After the search algorithm gets to a leaf node, a heuristic evaluation function is used to figure out if the ending position is better for White or Black. This function is hard-coded in Stockfish versions 11 and earlier, using chess notions like piece location, piece activity, and game phase (opening, middle, or endgame).

Nasu (2018) made the efficiently updatable neural network evaluation (NNUE) algorithm for the Japanese version of chess called Shogi. Stockfish implemented it for their chess engine in version 12 (Stockfish Team, 2020).

Neural network architecture: without a graphics processor, this neural network analyzes a game position on a CPU. Stockfish’s wide contributor base continues to allow for simple integration with a variety of devices and customization.

The architecture of NNUE, Image from Roman Zhukov, Stockfish NN Release (NNUE), Talkchess

The fundamental concept behind NNUE training is to create a sizable input dataset of randomly generated locations that are then assessed with traditional stockfish at a shallow depth. This dataset is used to train the network, which may then be adjusted using certain positions and assessments. The network is easy to understand on its own because it has three layers that are all connected and an output layer that can be used to show material scores.

Stockfish still uses classic evaluation, except for exceptionally balanced positions.

Classical Evaluation: The goal is to make an evaluation function that combines chess ideas and is made up of differently weighted criteria that are added together. Then, by scaling this function, a material advantage can be demonstrated in standard pawn units.

The massive evaluation function is run up to the second order to determine whether a player should receive a bonus or a penalty based on whether they are attacking or defending.

Stockfish offers two weighting sets for each criterion: one for the middle game and one for the end game. Stockfish then calculates a phase factor to interpolate between two different weightings, ranging from 0 (game done) to 128 (game not started).

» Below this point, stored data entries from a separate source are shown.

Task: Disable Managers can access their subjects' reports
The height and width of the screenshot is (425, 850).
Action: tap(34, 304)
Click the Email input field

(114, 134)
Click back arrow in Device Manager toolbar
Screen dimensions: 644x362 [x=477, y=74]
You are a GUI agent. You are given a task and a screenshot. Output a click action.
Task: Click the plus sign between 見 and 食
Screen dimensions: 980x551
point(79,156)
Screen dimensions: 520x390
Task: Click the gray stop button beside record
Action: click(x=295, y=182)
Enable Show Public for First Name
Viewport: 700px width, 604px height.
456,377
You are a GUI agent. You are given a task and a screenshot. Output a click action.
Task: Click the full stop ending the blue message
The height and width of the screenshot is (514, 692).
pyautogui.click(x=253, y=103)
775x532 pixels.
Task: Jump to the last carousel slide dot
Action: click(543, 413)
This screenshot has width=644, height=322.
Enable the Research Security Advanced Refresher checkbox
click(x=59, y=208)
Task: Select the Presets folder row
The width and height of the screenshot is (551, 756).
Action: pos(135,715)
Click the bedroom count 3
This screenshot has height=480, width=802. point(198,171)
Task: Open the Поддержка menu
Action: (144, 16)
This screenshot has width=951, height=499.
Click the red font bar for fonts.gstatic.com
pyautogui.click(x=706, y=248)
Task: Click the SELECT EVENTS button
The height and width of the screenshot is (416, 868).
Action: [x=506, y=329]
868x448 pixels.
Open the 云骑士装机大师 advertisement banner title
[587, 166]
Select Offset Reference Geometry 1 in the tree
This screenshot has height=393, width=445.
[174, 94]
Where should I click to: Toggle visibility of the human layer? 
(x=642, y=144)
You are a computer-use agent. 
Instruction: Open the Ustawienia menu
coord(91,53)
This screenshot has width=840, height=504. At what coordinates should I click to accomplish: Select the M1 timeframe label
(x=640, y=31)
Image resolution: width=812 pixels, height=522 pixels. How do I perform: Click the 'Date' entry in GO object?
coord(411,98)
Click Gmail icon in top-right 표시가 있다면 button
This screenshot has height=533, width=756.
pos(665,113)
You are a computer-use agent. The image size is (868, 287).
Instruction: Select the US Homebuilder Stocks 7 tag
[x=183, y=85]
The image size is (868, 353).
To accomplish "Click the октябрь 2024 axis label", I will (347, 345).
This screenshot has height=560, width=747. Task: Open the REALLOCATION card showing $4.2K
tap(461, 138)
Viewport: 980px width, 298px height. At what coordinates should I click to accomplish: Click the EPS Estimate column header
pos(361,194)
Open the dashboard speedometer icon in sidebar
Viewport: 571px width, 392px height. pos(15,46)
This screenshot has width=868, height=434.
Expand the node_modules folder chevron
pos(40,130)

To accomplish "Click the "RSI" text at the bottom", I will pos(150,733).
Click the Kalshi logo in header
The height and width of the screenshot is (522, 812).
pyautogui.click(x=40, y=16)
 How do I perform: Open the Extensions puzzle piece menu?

The assessment is then scaled up one more to match the fifty-move rule, and when this rule is almost achieved, a draw is becoming more likely.

NNUE is almost twice as sluggish as Stockfish’s standard evaluation function; however, the engine makes up for this in evaluation quality.

How is Stockfish different from other chess engines?

The accomplishments of Stockfish surpass those of every other chess engine. Through 2020, it has won eight Top Chess Engine Championships (TCEC). Since 2018, Stockfish has also dominated Chess.com’s Computer Chess Championship, taking first place in all but one of the competition’s editions.

When tasked with solving Plaskett’s puzzle, Stockfish’s approach proved superior. The engine searched through nearly 1.9 billion distinct positions to identify the optimal solution. Due in part to domain-specific search optimizations, the algorithm was so efficient that it was able to find the surprising, unlikely solution.

The CCC 16 Bullet, Blitz, and Rapid, the CCC 960 Championship, and the CCC 17 Rapid were all won by Stockfish. Stockfish won Season 21, Cup 9, FRC 4, and the Season 22 super final at TCEC. As of this writing, he has won 16 game pairs and has not yet lost one in the current season's 22-game super final.

The only engine with a rating higher than 3500 as of October 2020 is Stockfish, which has a rating of 3514 according to the Computer Chess Rating List (CCRL). Stockfish 9 is ranked third, Stockfish 10 is ranked second, and Stockfish 11 is placed first with a rating of 3558 in the July 2020 Swedish Chess Computer Association (SSDF) rating list. It is quite remarkable to have the top three rankings in three distinct versions.

Conclusion

The Stockfish engine’s brilliance is built into its search. Our research suggests that Stockfish could now be the superior tool for deciphering complex problems for end users. A chess studies dataset should be developed and utilized as a standard for contemporary chess engines to verify this idea.